The colourful competition sees teams and individuals wearing elephant costumes perform various traditional dances.

==History==
King Anawratha of Pagan obtained several Buddhist relics on a trip to
China. Upon his return to Pagan, he decided to build a pagoda to house the precious relics. He strapped the replica of the Buddha's teeth to the back of his white elephant Sinma Yintha and told the elephant to choose a suitable spot for the new pagoda. When the elephant stopped in the two hills, named Thalyaung and Pyetkhaywe, the monarch ordered the construction of pagodas on each summit and enshrined the relic at Shwethalyaung Pagoda. To honor the royal elephants a festival is held every year at the foot of Shwethalyaung Hill.

==Held==
Since the days of King Anawratha, Kyaukse town upon Shwethalyaung Hill has celebrated the elephant dance festival. Traditionally locals don a colourfully decorated, life-size elephant costume, welcoming the end of Thadingyut with a unique array of dance and acrobats. The festival is held every year on the day before full moon day of Thadingut with a total of 29 elephants gracing the stage – 17 traditional, six sequined, and six baby elephants, according to the committee.

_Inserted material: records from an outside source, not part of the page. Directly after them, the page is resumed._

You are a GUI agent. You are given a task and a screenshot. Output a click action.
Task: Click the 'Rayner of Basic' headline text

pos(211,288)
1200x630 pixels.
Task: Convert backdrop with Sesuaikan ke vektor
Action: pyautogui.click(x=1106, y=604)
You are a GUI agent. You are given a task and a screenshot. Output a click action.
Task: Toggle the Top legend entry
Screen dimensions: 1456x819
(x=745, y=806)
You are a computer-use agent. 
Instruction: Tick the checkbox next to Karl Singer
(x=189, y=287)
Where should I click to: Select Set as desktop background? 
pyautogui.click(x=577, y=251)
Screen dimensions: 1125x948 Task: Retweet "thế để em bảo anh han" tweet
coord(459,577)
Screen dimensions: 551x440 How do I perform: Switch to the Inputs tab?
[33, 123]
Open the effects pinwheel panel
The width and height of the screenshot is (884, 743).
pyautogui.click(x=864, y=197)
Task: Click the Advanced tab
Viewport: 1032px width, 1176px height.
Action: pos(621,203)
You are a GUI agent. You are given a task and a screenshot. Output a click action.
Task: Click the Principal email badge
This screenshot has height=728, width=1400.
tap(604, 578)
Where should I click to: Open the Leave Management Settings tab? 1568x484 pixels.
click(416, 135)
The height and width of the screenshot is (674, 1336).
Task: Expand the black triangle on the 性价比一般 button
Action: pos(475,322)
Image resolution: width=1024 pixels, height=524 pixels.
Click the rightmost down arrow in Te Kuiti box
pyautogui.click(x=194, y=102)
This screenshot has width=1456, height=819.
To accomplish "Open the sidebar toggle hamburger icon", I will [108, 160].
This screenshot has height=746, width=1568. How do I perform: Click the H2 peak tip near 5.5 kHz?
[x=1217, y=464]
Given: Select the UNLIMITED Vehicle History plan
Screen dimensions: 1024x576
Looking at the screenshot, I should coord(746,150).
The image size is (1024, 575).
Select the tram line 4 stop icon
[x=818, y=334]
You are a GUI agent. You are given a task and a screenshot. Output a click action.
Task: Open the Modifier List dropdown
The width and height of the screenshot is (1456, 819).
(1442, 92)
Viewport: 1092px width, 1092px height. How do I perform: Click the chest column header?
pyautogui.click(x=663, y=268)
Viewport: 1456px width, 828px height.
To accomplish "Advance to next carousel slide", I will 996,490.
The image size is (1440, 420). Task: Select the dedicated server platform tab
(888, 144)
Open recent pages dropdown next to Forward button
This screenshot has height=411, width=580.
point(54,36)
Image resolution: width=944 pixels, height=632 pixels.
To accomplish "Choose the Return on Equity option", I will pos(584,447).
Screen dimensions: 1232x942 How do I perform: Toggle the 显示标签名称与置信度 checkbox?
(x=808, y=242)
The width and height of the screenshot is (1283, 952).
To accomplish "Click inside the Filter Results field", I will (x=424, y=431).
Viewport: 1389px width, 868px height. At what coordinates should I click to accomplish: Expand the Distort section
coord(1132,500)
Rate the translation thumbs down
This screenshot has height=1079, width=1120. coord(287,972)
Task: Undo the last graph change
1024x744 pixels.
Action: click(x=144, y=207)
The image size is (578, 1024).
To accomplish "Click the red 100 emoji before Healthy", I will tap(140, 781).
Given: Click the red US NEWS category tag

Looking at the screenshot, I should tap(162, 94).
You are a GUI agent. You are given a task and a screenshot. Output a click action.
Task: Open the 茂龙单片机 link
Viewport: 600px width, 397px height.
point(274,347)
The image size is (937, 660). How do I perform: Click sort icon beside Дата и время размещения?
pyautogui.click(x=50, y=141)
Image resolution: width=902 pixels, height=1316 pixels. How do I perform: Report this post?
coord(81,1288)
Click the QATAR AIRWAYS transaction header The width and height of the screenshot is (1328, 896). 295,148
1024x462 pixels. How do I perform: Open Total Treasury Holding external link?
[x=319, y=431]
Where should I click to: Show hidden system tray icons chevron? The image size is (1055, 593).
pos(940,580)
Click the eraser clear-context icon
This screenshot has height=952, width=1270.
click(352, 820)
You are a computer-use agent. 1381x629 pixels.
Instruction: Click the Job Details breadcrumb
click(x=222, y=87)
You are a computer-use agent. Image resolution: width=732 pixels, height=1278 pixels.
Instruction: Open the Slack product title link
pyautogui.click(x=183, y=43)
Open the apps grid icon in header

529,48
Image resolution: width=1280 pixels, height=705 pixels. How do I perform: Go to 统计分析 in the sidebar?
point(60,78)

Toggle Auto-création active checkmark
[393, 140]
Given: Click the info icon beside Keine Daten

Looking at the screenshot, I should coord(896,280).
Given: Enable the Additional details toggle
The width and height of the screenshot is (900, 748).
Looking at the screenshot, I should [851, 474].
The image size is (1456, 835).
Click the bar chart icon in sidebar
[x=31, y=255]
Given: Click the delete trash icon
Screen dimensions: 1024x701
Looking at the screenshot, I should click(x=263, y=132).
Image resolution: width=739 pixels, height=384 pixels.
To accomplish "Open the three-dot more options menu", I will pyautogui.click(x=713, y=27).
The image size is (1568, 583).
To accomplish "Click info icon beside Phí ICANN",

A huge elephant figure is made from bamboo and paper. The competition teams from various wards of Kyaukse. Men take their places inside the figure and dance around the town to the accompanied by drums, oboe, cymbals, brass gongs and bamboo clappers. The elephant dancers circles three times at the foot of the hill to pay homage to the Shwethalyaung Pagoda and then compete in front of a panel of judges. It is a dance that requires precise rhythm and timing in order for the elephant dancers to maintain unity inside the elephant figure. People from far and near come to visit Kyaukse and watch the elephant dance.

Awards are given out to each distinct elephant group, for those that show the most convincing and traditional portrayal of the elephant dance. Winners get to take home a sum of cash prizes for their deft performances and hours of training. First-place winners of the traditional elephant contest receive K1 million; second place, K800,000; and third K600,000. Prizes are given out for the sequined and baby elephant competition as well, with financial support from the committee.

On the full moon day, thousands of pilgrims carry small paper elephants 900 feet (275 metres) uphill to the pagoda on top of the Tha Lyaung hill. At the top, they walk around the pagoda three times clockwise and present their donations.